Aim 1 » According to the blog post about the Vogue Theatre, what was found under the layers of paint on the stage?
+-------+
Wednesday, October 6, 2010

Motors in Vogue

Yesterday I was invited to tour the inside of the Vogue Theatre. You remember me writing on the Vogue last week don't you? It was built in 1941 and is able to feature both live stage acts as well as movies.

Entering the theatre was like stepping back in time to a more elegant era.

Cary, a nice young man who was my guide, explained different aspects of the theatre to me. Over the years it had been painted and decorated to match the style of whatever times it happened to be. Now though the owners are stripping away the years to bring back the original glory.

An example is the stage. Once layers of paint were removed it was discovered that there was chrome under it all. I don't know if you can really see anything from this picture I took from the second level.

As I mentioned before the stage is black painted maple and with the black on the walls as well as the dim lighting, my little camera wasn't able to capture it all. Cary told me that there used to be angels at the sides of the stage, disappeared over the years I guess.
+-------+
Aim 2 » Please render the records from the line containing "You are a computer-use agent. This" through the end of the records as a numbered list, skipping blank lines and leaving out the pictures.

[Dataset excerpt]
+-------+
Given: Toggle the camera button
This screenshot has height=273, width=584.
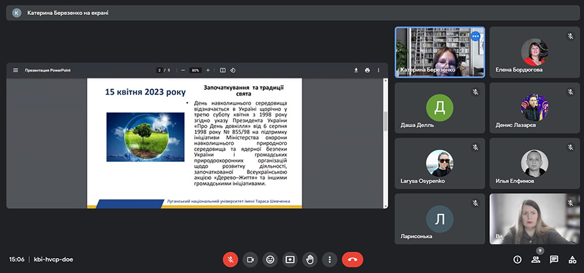Looking at the screenshot, I should [x=250, y=259].
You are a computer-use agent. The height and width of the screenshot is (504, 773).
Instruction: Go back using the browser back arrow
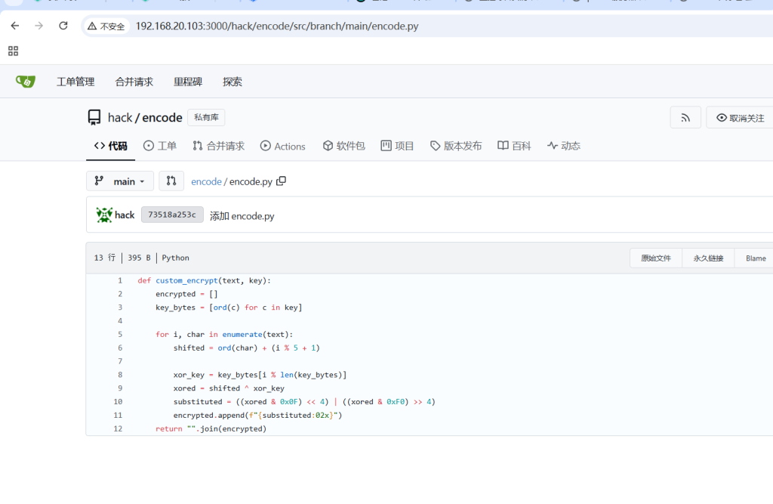coord(15,26)
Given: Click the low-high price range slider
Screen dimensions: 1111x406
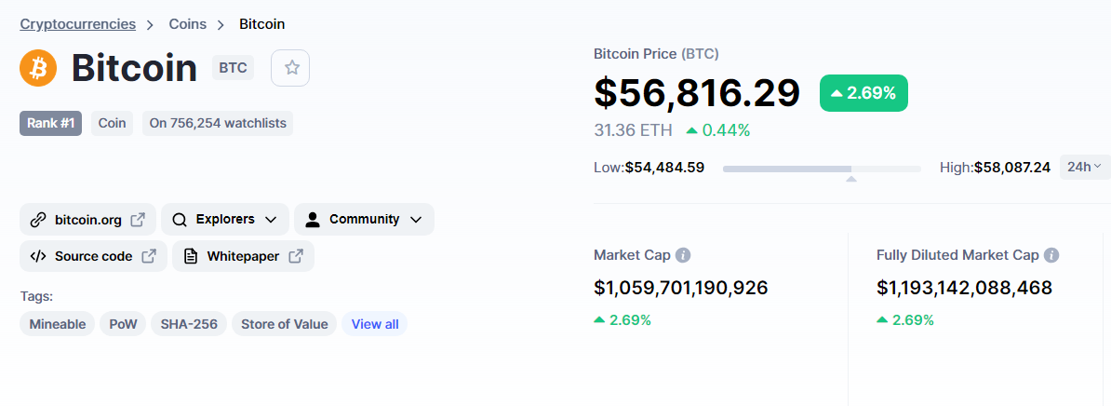Looking at the screenshot, I should pos(822,169).
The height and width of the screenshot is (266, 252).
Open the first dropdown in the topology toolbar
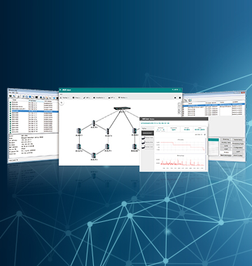coord(65,97)
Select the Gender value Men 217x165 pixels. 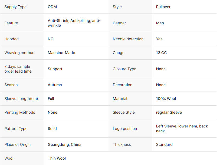tap(160, 23)
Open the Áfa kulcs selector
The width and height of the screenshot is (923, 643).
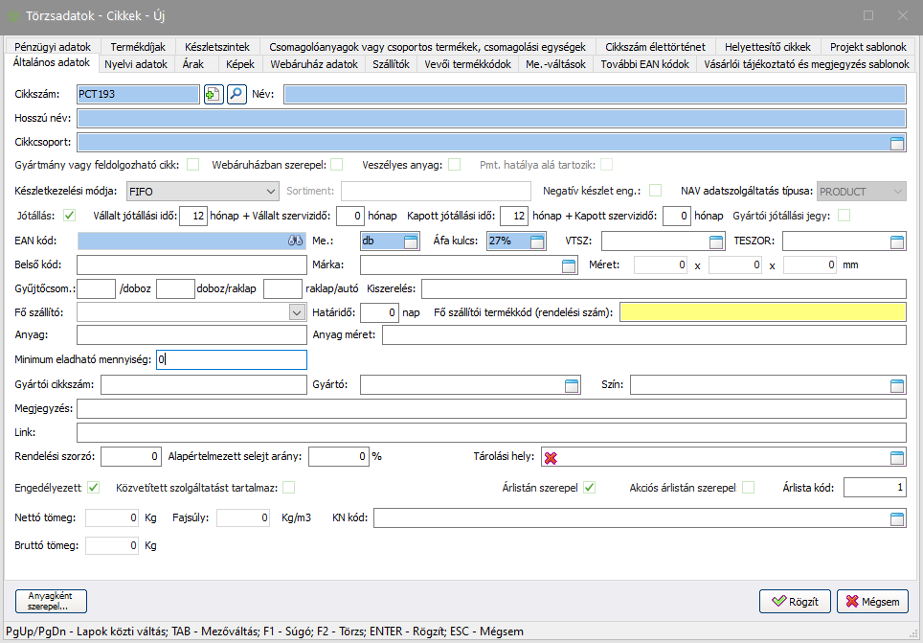pyautogui.click(x=537, y=241)
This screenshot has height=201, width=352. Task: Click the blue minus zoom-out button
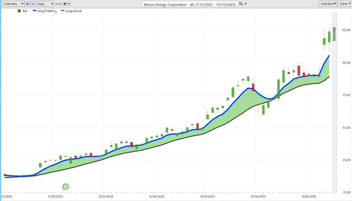(33, 3)
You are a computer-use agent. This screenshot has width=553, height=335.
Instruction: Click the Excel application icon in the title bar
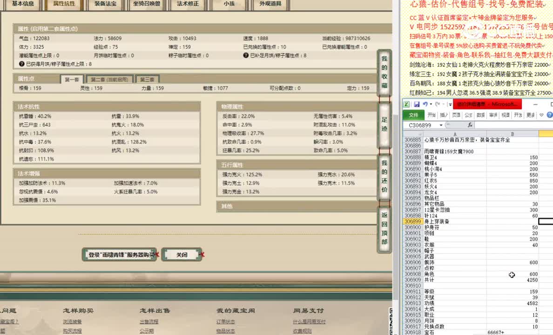[x=407, y=104]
+-------+
Answer 1 » Chrome.

Answer 2 »
1. You are a computer-use agent. This screenshot has width=553, height=335.
2. Instruction: Click the Excel application icon in the title bar
3. [x=407, y=104]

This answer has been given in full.